February 13, 2007 10:53 AM
Kevin Hook, an energy analyst speaking in a personal capacity, points out that some of the CAP's suggestions could raise national gasoline bill by over a billion dollars. He also argues that many of the benefits claimed by the CAP were as a result of economic contraction after 9/11.
February 13, 2007 10:47 AM
Steve Elger from BP America is now speaking. I wonder if he'll mention BP's safety record while it has been saving the planet?
February 13, 2007 10:45 AM
At the EPW hearing on the Climate Action Partnership, Jonathan Lash of the World Resources Institute talks about how his group's target is 450 - 550 ppm atmospheric concentrations of greenhouse gases. He has not mentioned that the economic consensus that a target of 550 - 650 ppm will cost 1-5% of global GDP. Lower targets will cost much more.
February 13, 2007 10:42 AM
DuPont's CEO, Chad Holliday, is claiming a 72% reduction in greenhouse gases and a healthy return from them to his shareholders. Strangely enough, this was acheived despite the lack of regulatory certainty he now clamors for.
February 13, 2007 10:39 AM
The CEO for energy company PG&E, a company that does not use any significant amounts of coal, is setting out an admirable program of efficiency improvements and research initiatives. Unfortunately, he wants others to pay for it in the name of "certainty." Those others are his customers via the carbon market and the taxpayers.

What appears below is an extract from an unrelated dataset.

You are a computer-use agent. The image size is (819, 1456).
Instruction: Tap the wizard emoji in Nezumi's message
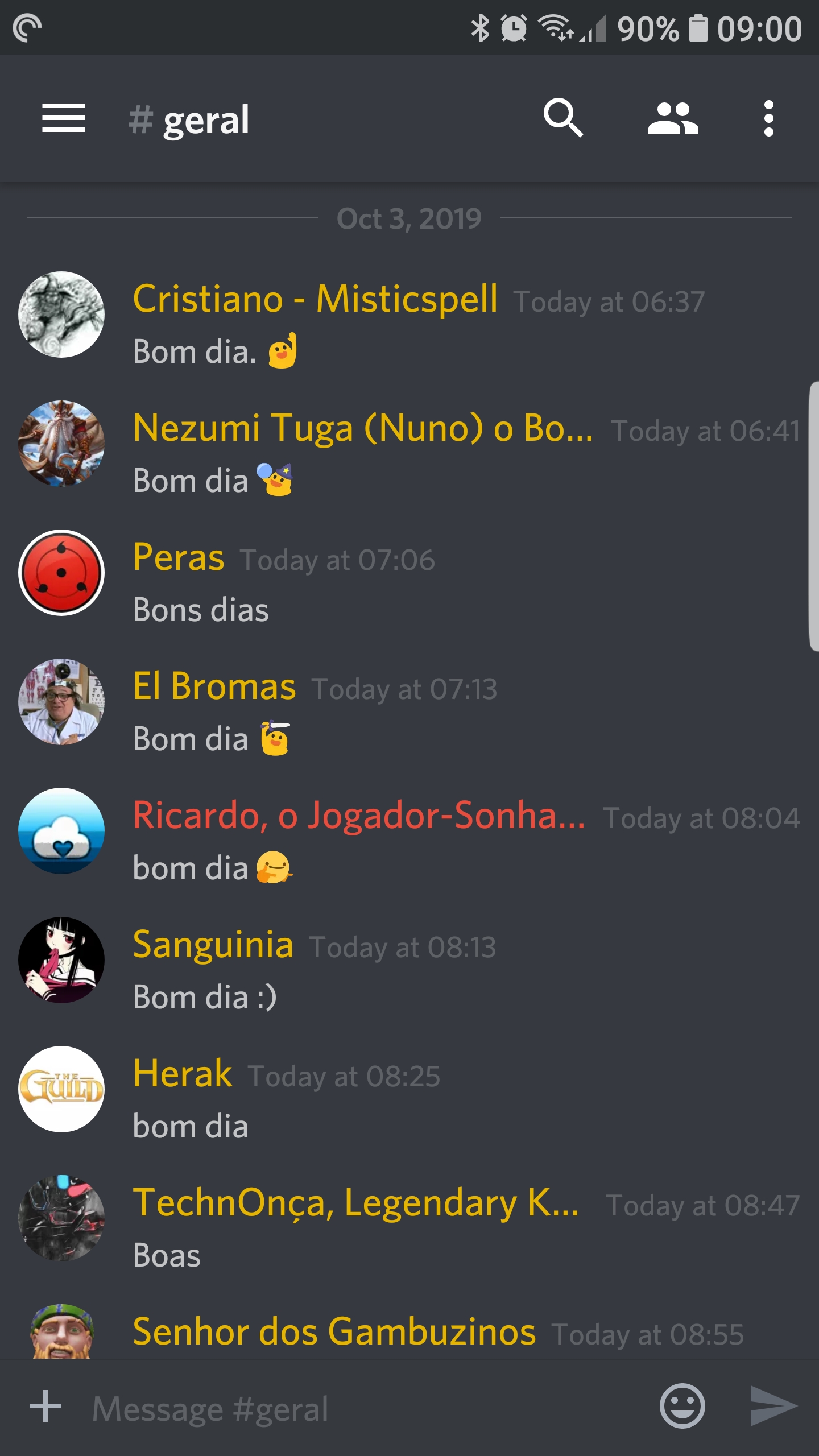click(x=275, y=479)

February 13, 2007 10:24 AM
At a Senate hearing today to discuss the rent-seeking cartel masquerading as the Climate Action Partnership, Fred Smith will present the testimony here. Senator Inhofe's opening statement asked whether he, during his 25 years as a CEO, would have made a bunch of money for his shareholders knowing it would be bad for the economy. That's the issue in a nutshell.
February 13, 2007 10:16 AM
CEI President Fred Smith is testifying before the Senate Environment and Public Works Committee this morning on the Climate Action Partnership and the effects the companies' cap and trade plan will have on the American economy. Stay tuned for updates from CEI Senior Fellow Iain Murray throughout the hearing.
February 12, 2007 9:05 PM
This week's new episode of the Fox animated series"King of the Hill" centers around a great -- and hilarious -- illustration of the public choice insight that government officials act for self-interested motives as much as do actors in the market.
The episode begins when a python that belongs to Lucky, the boyfriend of the Hills's naive and gullible niece, Luanne, escapes down the toilet and into the sewer. Hank Hill (for the unitiated: the show's main character) asks the local government animal control agency to catch the monster.
However, rather than rush to solve this emergency, Heimlich County's two animal control agents -- who complain constantly about their being underpaid and their agency underfunded -- seize on the giant snake as their "gravy train" (their words) as a panicked county commission vastly increases their funding. The commissioners even try to outbid each other in their enthusiasm for catching the critter, lest they be perceived as being "soft on snakes" -- one commissioner even calls the efforts, "My war on snakes."
Yet the greedy -- and ineffective -- animal control agents aren't satisfied with their newly increased funding (which they use for such necessities as a new cappuccino machine). They want the huge infusion of cash that can only come from a bond measure. Their scheme falls apart, and the snake-fighting bond measure goes down to defeat -- but lest anyone think the taxpayers of Heimlich County aren't being mulcted by somebody, two other bond measures pass at that same time: Measure A, the "Clean Air for Children to Breathe" bond measure, and Measure F, the "Children are our Future Bond Measure."
February 12, 2007 3:21 PM
Ivan has an excellent take on the unintended consequences of raising the minimum wage (below), so I'll limit myself to highlighting a recent Bureaucrash video on the issue, featuring former Warren Brookes Fellow Tim Carney. Tim gives us a quick first-person testimonial on the effect of the minimum wage on teenage workers.
February 12, 2007 2:16 PM
Open Market readers may have seen this already, but I wanted to point out one interesting development from last night's Grammy awards. The award for best music video went to the band OK Go, for “Here It Goes Again.”
Remember that funny video clip from YouTube of the four indie rock guys dancing around on treadmills? The one that got forwarded around millions of times by amused Internet users? Well, it just won a Grammy award, beating out established bands from huge labels, including the Red Hot Chili Peppers (who won three other awards last night).
It was made for almost no money, got no marketing or airplay other than YouTube and MySpace, yet it's been seen by millions of people and has now won the biggest award in the music industry. Truly, friends, the future is now.